TASK GOAL:
Copy the entries exactly, leaving out nothing.

STORED DATA:
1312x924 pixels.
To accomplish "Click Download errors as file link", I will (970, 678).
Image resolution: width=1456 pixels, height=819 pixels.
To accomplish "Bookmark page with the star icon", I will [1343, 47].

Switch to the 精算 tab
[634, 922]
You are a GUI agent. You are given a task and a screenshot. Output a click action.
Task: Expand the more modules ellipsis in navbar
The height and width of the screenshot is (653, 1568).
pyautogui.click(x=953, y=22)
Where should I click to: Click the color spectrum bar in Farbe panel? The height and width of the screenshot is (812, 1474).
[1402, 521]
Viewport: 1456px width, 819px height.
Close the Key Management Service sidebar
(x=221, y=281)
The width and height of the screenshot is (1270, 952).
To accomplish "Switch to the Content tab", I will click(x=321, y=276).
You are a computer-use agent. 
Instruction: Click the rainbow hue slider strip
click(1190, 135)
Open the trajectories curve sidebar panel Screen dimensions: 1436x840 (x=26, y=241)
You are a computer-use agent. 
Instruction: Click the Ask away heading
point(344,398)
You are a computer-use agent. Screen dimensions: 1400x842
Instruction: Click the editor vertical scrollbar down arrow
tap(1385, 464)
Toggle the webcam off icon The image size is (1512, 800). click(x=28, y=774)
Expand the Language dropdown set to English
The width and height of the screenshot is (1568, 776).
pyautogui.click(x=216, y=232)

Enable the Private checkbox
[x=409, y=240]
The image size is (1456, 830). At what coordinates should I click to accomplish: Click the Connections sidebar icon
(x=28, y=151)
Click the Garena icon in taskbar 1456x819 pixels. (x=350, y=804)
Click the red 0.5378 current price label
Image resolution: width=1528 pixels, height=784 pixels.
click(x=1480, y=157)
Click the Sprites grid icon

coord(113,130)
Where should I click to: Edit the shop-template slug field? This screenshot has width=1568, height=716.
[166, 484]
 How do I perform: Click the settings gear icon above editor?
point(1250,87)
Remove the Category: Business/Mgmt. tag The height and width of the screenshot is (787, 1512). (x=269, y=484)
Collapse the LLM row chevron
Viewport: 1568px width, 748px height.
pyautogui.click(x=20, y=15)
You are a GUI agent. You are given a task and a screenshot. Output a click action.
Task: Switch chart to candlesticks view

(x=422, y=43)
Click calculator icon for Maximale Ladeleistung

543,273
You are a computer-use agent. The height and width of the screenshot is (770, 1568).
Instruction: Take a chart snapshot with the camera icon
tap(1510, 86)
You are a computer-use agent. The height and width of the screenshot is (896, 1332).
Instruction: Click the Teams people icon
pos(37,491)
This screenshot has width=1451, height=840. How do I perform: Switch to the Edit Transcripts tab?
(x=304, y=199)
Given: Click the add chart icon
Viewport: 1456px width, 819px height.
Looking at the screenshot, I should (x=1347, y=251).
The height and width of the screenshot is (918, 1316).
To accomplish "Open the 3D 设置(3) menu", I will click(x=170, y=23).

SOLVED EXERCISE:
1312x924 pixels.
To accomplish "Click Download errors as file link", I will (970, 678).
Image resolution: width=1456 pixels, height=819 pixels.
To accomplish "Bookmark page with the star icon", I will [1343, 47].

Switch to the 精算 tab
[634, 922]
You are a GUI agent. You are given a task and a screenshot. Output a click action.
Task: Expand the more modules ellipsis in navbar
The height and width of the screenshot is (653, 1568).
pyautogui.click(x=953, y=22)
Where should I click to: Click the color spectrum bar in Farbe panel? The height and width of the screenshot is (812, 1474).
[1402, 521]
Viewport: 1456px width, 819px height.
Close the Key Management Service sidebar
(x=221, y=281)
The width and height of the screenshot is (1270, 952).
To accomplish "Switch to the Content tab", I will click(x=321, y=276).
You are a computer-use agent. 
Instruction: Click the rainbow hue slider strip
click(1190, 135)
Open the trajectories curve sidebar panel Screen dimensions: 1436x840 (x=26, y=241)
You are a computer-use agent. 
Instruction: Click the Ask away heading
point(344,398)
You are a computer-use agent. Screen dimensions: 1400x842
Instruction: Click the editor vertical scrollbar down arrow
tap(1385, 464)
Toggle the webcam off icon The image size is (1512, 800). click(x=28, y=774)
Expand the Language dropdown set to English
The width and height of the screenshot is (1568, 776).
pyautogui.click(x=216, y=232)

Enable the Private checkbox
[x=409, y=240]
The image size is (1456, 830). At what coordinates should I click to accomplish: Click the Connections sidebar icon
(x=28, y=151)
Click the Garena icon in taskbar 1456x819 pixels. (x=350, y=804)
Click the red 0.5378 current price label
Image resolution: width=1528 pixels, height=784 pixels.
click(x=1480, y=157)
Click the Sprites grid icon

coord(113,130)
Where should I click to: Edit the shop-template slug field? This screenshot has width=1568, height=716.
[166, 484]
 How do I perform: Click the settings gear icon above editor?
point(1250,87)
Remove the Category: Business/Mgmt. tag The height and width of the screenshot is (787, 1512). (x=269, y=484)
Collapse the LLM row chevron
Viewport: 1568px width, 748px height.
pyautogui.click(x=20, y=15)
You are a GUI agent. You are given a task and a screenshot. Output a click action.
Task: Switch chart to candlesticks view

(x=422, y=43)
Click calculator icon for Maximale Ladeleistung

543,273
You are a computer-use agent. The height and width of the screenshot is (770, 1568).
Instruction: Take a chart snapshot with the camera icon
tap(1510, 86)
You are a computer-use agent. The height and width of the screenshot is (896, 1332).
Instruction: Click the Teams people icon
pos(37,491)
This screenshot has width=1451, height=840. How do I perform: Switch to the Edit Transcripts tab?
(x=304, y=199)
Given: Click the add chart icon
Viewport: 1456px width, 819px height.
Looking at the screenshot, I should (x=1347, y=251).
The height and width of the screenshot is (918, 1316).
To accomplish "Open the 3D 设置(3) menu", I will click(x=170, y=23).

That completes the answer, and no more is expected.